道長も感極まる「一条天皇と敦成親王」感動の対面 その場に居合わせた紫式部。日記に記した内容
そうしたところに、紫式部らの耳に鼓の音が聞こえてきました。お迎えの船楽(楽人が船に乗って音楽を奏する)です。帝の行列がやって来た合図でもあります。
紫式部たちは慌てて参上しました。その様子を、紫式部は「カッコ悪い」と自嘲しています。
そうして紫式部は、帝の御輿が寝殿の階に寄せられるところを見ることができました。
御輿の担ぎ手に自らを重ねる紫式部
御輿の柄を肩に担いだまま、寝殿に向かう階段を登った担ぎ手たち。登り切った後は、柄を簀子(すのこ)に置き、うつ伏せになっていたそうです。
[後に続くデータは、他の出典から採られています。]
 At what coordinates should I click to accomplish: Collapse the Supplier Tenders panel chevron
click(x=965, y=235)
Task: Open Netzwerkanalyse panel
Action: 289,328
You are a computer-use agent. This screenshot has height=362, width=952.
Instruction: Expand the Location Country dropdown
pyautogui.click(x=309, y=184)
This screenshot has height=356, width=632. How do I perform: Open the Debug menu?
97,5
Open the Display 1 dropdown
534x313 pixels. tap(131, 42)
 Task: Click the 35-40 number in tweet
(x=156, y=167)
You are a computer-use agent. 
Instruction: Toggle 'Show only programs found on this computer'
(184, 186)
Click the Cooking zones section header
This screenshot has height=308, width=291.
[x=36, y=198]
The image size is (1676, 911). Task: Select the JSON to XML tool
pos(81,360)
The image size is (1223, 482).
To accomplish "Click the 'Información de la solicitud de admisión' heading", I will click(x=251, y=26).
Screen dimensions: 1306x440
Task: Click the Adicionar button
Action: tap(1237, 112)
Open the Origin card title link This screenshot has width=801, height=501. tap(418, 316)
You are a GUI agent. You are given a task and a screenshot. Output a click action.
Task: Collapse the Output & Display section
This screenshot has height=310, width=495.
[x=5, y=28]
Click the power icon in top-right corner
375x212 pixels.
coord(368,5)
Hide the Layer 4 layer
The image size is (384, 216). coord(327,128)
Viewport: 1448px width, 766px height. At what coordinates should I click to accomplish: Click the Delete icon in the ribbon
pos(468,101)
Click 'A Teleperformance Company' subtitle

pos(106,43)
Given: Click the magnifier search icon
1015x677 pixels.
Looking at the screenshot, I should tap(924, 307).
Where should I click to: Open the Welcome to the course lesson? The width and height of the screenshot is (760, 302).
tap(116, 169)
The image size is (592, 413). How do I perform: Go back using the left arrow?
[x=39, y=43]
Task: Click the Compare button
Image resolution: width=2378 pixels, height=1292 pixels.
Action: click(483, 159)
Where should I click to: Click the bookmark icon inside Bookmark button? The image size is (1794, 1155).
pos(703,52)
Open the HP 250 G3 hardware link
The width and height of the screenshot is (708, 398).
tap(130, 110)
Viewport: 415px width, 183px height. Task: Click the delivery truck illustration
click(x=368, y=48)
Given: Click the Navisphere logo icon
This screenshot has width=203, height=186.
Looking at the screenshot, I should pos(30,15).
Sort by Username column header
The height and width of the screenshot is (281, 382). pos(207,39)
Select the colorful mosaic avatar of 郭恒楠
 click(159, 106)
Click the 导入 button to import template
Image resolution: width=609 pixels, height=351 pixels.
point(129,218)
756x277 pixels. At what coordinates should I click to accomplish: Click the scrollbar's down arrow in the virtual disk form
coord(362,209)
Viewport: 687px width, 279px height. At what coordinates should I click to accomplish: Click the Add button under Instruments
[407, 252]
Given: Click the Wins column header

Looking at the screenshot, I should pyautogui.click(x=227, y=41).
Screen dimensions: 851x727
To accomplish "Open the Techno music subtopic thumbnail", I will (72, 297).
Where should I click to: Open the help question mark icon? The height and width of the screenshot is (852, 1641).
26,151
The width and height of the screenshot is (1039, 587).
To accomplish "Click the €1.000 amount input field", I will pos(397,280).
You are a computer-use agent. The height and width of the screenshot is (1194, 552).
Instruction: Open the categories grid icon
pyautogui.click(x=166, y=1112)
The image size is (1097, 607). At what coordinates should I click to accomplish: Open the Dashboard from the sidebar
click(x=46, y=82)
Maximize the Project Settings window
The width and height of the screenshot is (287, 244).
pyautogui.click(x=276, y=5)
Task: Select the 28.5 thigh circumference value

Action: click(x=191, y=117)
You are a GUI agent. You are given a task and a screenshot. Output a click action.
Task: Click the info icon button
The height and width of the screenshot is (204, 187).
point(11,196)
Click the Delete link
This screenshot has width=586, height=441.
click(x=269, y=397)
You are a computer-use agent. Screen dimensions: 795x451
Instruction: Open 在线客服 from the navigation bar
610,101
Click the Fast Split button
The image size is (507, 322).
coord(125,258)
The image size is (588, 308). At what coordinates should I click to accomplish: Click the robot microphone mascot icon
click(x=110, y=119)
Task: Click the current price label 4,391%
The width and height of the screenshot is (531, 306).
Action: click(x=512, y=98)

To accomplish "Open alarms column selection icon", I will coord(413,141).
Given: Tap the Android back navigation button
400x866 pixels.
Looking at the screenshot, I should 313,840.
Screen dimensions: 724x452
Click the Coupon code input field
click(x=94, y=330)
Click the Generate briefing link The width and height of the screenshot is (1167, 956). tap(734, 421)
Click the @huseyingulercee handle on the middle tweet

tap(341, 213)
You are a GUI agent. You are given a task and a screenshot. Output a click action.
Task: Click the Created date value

身体を二つ折りにしたようなその姿は、紫式部には「とても苦しそう」に見えたとのこと。
そして、「私もあの担ぎ手と同じだ。何も違わない。女房という高貴な仕事でも、当然、やらなければならないことはあるのだ。少しも安穏とすることはできないのだから」と思ったそうです。仕事に対する認識を新たにしたということでしょうか。
紫式部は御輿を担ぐ男たちに同情しているわけではありませんが、生きていくための仕事は、身分の上下にかかわらず、人間、皆同じだということを紫式部は言いたかったのでしょう。
帝を迎える邸内は、威風を漂わせていました。中宮の御帳台(天蓋付きのベッド)の西側には、帝の玉座が設けられていました。
そして、いよいよ、父子ご対面です。道長が、生まれて1カ月ほどの若宮(敦成親王)を抱っこして、一条天皇の御前に現れます。
帝が我が子をお抱きになるとき、若宮は少しお泣きになられたといいます。その声は、とても可愛いものだったそう。
そんな中で、邸内ではさまざまな催しがありました。笛や鼓の音が流れるなか、日が暮れていきます。
夜になり、肌寒さを感じさせる頃になっても、帝は表着の下の袙(あこめ:中着)を2枚しか着られていなかったとのこと。そのお姿を見て、左京の命婦は気の毒に思っていました。
筑前の命婦などは「帝のご生母の故院(東三条院)がご存命の際は、この御殿への行幸は、しばしばございました。あのときとか、このときとか……」と昔話を始めそうな気配です。
その様子を見て、周りの女性たちは(相手にしたら、縁起でもないことが起こりそうだ)と思い、放っておいていました。